骨造成を行うことで、インプラント治療を受けられる可能性が高まりますので、歯科医院にて「骨の量が少ない」「骨が薄い」と言われたことがある方はぜひ最後までご覧ください。
目次
■骨造成「ソケットリフト」とは?
ソケットリフトは、インプラント埋入予定部位の歯ぐきから直接アプローチし、専用の器具で上顎洞底(シュナイダー膜と呼ばれる粘膜の下)を慎重に押し上げて増骨する方法です。
その空間に人工骨や自家骨を補填し、インプラント体が安定できる骨量を確保します。操作範囲が小さいため、患者様の負担は比較的軽く、術後の腫脹や痛みも少ないとされています。
◎ソケットリフトの適応症と解剖学的背景
ソケットリフトは、残存骨の高さが 5〜10mm程度 あるケースに適しています。上顎洞は個人差が大きく、加齢や歯の喪失によって下方へ拡大(気室化)することがあり、その結果、インプラント埋入のスペースが不足します。

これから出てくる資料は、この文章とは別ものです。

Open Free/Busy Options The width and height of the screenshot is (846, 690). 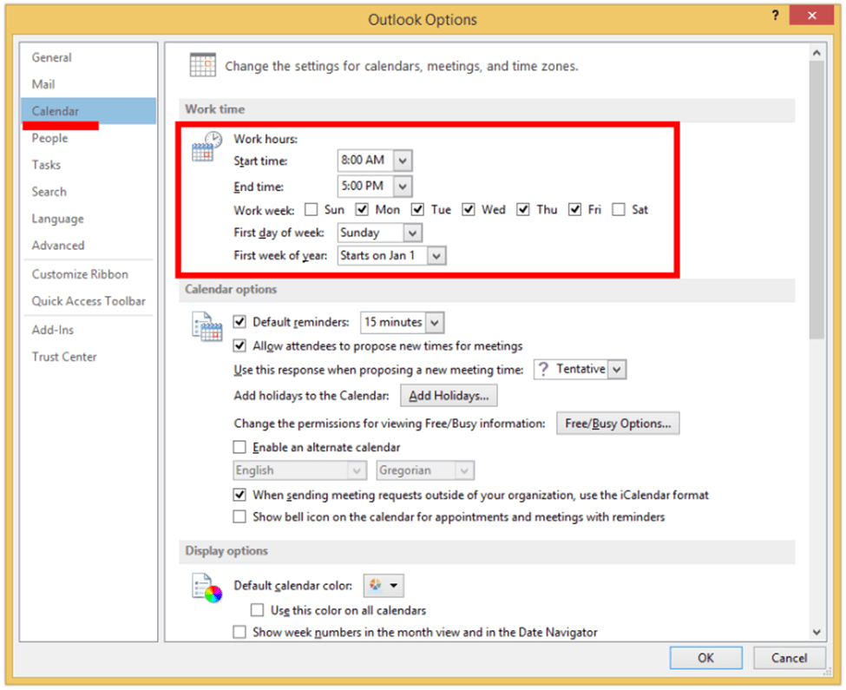click(x=617, y=424)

ソケットリフトでは2〜4mm程度の骨造成が可能とされ、限られた不足分を補うのに有効です。
◎ソケットリフトの手順
ソケットリフトでは、まず歯ぐきを切開し、インプラントを埋入する穴をドリルで形成します。骨の直下にあるシュナイダー膜を損傷しないように専用の器具で慎重に押し上げ、その隙間に人工骨や自家骨を充填します。骨が安定するスペースが確保できたら、そのままインプラントを埋め込みます。処置範囲が小さいため、患者様の負担を抑えつつ効率的に骨造成を行える方法です。
◎ソケットリフトの治療期間
ソケットリフトは、インプラント埋入と同時に施術できる場合が多いため、手術の回数が少なく済みます。骨の成熟・再生には3〜6ヶ月程度かかります。
◎サイナスリフトのメリット・デメリット
メリット:
比較的患者様の負担が少なく、術後の合併症(出血・腫れ)のリスクが低い。治療期間が比較的短い。
デメリット:
造成できる骨量に限界があり、骨が極端に不足する症例には適応できない。
■骨造成「サイナスリフト」とは?
サイナスリフトは、歯の側方からアプローチする骨造成術です。歯ぐきを切開して上顎洞の側壁に小窓(ラテラルウィンドウ)を開け、シュナイダー膜を大きく持ち上げます。
その空間に人工骨や自家骨を充填し、インプラントが安定するための十分な骨量を獲得します。ソケットリフトに比べて外科的な負担は大きいものの、広範囲に骨を造成できるのが特徴です。
◎サイナスリフトの適応症と解剖学的背景
サイナスリフトは、残存骨の高さが 5mm以下 の場合に選択されます。このような状態ではインプラントを直接埋入すると上顎洞へ突き抜けてしまう危険があるため、大規模な骨造成が必要になります。
症例によっては10mm以上の骨造成が可能となり、インプラント治療を諦めざるを得なかった患者様にも対応できる可能性があります。
◎サイナスリフトの手順
サイナスリフトは、まず歯ぐきを切開し、上顎洞の側壁に小窓を開けてアプローチします。シュナイダー膜を慎重に剥離し、広い範囲を上方へ持ち上げます。その空間に人工骨や自家骨を充填し、十分な骨量を確保します。
症例によっては同時にインプラントを埋入する場合もありますが、骨量が極端に不足している場合は、骨の成熟を6〜9ヶ月待ってから埋入を行う2段階法を選択します。
◎サイナスリフトの治療期間
サイナスリフトでは骨造成量が大きいため、インプラントを同時に埋入できないケースが多いです。その場合、骨が安定するのを待つ「2段階法」となり、治癒に6〜9ヶ月ほどかかります。これにインプラントの治癒期間(3〜6か月)が加わるため、全体の治療期間は1年程度になるケースもあります。
◎サイナスリフトのメリット・デメリット
メリット:
骨不足が大きいケースでもインプラント治療が可能になる。長期的な安定性が得られる。
デメリット:
外科的負担が大きく、治療期間が長くなる。副鼻腔炎など合併症のリスクもある。
■ソケットリフトとサイナスリフトの違い
両者の大きな違いは、残存骨の量と手術の規模、治療期間です。
ソケットリフト:
残存骨が5mm以上あるケースに適応。患者様への負担が少なく短期間。
サイナスリフト:
骨が4〜5mm以下しか残っていない場合に適応。大規模な造成が可能だが、治療期間が長い。
治療法の選択は、CT画像による精密な診断に基づき決定されます。患者様一人ひとりの骨の状態に合わせ、適切なアプローチを取ることが、インプラントを長期的に安定させるために重要です。
■まとめ
インプラント治療では、骨の量が足りないとそのまま手術を行えません。ソケットリフトは比較的骨が残っているケースに適した低侵襲の方法で、治療期間も短いのが特徴です。
一方、サイナスリフトは骨がほとんどない場合でも処置を行うことでインプラント治療ができる場合がありますが、外科的負担と治療期間が大きくなります。
いずれもCT診断を踏まえたうえで、患者様に合った方法を選択することが、安心して長期的に噛める生活を取り戻すための大切なステップです。